[Текст для чтения]:
+ + + + + + +
Поздней осенью 1880 года Ваня тяжело заболел, по-видимому, скарлатиной, -- он помнил, как шелушилась кожа на его руках. Эта болезнь оставила глубокий след в его душе. О чем, мне кажется, он пишет и в "Жизни Арсеньева".
В начале марта 1881 года, когда Ваня играл с Машей, сидя на полу и что-то строил из книг, вошел из Новосёлок мужик, перекрестился на темный образ, поклонился господам и неторопливо, торжественно произнес:
-- Государь наш Александр Николаевич приказали долго жить, его убили...
Это известие произвело огромное впечатление на взрослых. Отец на следующее утро кинулся в Елец.
Вернувшись оттуда и сообщив некоторые подробности, Алексей Николаевич поехал по соседям. Прежде всего в Предтечево, к своим приятелям, помещикам Муромцовым, почти единственно по-настоящему культурным людям в округе.
На Ваню эта смерть не произвела сильного впечатления.
+ + + + + + +
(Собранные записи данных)
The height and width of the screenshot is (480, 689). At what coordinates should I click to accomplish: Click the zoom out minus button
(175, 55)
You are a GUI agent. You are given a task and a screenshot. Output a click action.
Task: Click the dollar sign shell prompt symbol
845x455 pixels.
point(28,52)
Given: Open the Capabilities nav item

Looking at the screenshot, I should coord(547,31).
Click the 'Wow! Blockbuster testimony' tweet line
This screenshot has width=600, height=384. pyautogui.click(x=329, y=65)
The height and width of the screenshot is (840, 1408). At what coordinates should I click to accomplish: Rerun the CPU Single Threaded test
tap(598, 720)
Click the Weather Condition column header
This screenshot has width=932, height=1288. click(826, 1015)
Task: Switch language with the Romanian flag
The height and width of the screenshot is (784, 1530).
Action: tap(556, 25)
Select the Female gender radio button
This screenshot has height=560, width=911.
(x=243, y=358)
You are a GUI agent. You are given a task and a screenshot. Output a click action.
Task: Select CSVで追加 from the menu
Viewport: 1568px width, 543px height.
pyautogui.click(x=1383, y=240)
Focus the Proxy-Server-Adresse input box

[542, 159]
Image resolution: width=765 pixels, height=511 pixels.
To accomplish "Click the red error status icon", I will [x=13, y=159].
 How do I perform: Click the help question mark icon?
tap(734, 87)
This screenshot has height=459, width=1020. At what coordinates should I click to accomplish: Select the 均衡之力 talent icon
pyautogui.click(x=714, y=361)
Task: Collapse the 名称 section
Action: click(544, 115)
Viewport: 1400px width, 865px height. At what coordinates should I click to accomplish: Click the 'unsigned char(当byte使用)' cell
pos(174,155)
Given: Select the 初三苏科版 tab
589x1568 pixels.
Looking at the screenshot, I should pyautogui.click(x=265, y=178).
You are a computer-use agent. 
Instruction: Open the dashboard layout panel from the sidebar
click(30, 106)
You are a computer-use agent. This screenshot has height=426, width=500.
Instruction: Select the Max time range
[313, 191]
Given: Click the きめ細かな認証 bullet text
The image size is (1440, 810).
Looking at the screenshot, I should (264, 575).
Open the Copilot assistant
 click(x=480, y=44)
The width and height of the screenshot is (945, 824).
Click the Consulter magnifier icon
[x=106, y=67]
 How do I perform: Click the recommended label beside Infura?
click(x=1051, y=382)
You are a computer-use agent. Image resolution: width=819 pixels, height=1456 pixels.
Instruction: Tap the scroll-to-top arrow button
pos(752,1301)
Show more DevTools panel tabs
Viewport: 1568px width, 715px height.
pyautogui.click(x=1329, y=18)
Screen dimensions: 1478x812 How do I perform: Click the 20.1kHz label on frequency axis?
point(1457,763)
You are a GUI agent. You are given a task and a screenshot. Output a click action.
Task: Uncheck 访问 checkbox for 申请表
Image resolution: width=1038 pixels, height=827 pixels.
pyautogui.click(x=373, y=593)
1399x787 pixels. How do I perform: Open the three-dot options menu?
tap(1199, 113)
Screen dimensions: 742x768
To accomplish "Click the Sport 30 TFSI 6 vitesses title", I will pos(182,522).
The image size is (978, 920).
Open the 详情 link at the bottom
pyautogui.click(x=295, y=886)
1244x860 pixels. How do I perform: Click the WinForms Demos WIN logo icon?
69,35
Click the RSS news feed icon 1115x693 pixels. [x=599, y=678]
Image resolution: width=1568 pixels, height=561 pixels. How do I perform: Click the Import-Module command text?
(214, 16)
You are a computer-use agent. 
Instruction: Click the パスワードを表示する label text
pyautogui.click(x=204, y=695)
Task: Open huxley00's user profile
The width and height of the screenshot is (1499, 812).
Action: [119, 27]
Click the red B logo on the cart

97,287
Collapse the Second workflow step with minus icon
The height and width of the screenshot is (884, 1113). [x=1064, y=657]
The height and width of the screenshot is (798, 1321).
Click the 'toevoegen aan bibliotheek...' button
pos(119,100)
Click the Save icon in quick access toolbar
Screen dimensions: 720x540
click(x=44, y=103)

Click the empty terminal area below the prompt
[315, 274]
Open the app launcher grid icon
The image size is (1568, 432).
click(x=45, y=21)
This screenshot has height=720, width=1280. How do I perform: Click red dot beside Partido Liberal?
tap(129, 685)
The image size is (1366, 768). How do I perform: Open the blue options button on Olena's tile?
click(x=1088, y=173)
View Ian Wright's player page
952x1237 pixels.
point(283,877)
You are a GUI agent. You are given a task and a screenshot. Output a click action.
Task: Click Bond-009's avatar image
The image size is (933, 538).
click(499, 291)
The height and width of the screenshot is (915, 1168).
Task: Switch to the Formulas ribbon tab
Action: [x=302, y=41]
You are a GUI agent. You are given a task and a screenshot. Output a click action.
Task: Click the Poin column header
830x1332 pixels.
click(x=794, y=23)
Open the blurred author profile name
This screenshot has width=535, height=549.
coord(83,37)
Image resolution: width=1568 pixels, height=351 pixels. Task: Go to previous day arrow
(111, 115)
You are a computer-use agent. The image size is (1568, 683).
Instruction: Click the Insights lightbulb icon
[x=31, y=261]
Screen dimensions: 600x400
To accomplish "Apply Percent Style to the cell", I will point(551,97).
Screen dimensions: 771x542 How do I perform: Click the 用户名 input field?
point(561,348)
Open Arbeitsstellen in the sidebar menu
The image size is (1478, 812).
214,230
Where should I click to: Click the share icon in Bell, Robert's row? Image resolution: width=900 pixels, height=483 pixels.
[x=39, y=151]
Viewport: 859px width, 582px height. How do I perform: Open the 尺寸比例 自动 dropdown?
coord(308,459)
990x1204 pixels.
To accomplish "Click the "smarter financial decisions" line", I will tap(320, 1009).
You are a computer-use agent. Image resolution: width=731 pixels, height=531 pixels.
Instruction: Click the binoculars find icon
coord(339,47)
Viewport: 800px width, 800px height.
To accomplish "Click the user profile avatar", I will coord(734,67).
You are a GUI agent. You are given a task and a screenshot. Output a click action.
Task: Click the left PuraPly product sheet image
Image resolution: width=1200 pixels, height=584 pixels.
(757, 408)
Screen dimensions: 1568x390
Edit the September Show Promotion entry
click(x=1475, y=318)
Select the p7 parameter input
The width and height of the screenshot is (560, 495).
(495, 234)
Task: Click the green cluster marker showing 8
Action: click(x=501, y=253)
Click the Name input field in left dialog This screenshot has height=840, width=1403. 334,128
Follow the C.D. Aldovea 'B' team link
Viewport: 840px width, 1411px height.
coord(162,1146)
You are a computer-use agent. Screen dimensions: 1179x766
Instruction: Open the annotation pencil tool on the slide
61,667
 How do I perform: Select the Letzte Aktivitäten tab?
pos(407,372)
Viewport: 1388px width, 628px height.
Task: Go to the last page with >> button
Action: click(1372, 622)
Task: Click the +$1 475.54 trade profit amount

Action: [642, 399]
+ + + + + + +
[Вопросы]:
(A) Назовите все населённые пункты, упомянутые в отрывке о детстве Вани.
(B) Продолжите отрывок о детстве Вани, начав сразу после его последнего предложения.

[Ответы к заданиям]:
(A) Новосёлки, Елец, Предтечево.

(B)
В Бутырках и не думали, что их Юленька был знаком с этими революционерами и что он совсем иначе переживал те жуткие дни в России. Осенью его выслали из Москвы в Харьков, где он и поступил в университет, продолжая заниматься подпольной работой.
В отрочестве у Вани было еще одно событие, поразившее, даже потрясшее его:
Однажды, выйдя во двор, он увидал грача с подбитым крылом, который ковылял по земле. Неожиданно для самого себя, он кинулся в кабинет, схватил со стены кинжал, который восхищал его с детства и, поймав несчастную птицу, стал колоть ее, она, -- как рассказывал он, -- сильно защищалась, исцарапала ему руку, но он все же с каким-то упоением прикончил ее, вонзив кинжал в самое сердце... И долго его мучило это убийство, и он втайне ото всех молился, чтобы Бог простил ему это преступление.
В мае 1881 г. в Озерках скончалась его бабушка. Она была чудовищной толшины и последнее время уже почти не двигалась, ей было за восемьдесят лет. Детей на похороны не взяли. Людмила Александровна сильно горевала по матери, но всё же было и утешение: Озерки по наследству переходили к ней.
Летом Ване пришлось заниматься, повторять пройденное, так как экзамены были назначены в начале августа. Помогал и Юлий, живший на каникулах дома.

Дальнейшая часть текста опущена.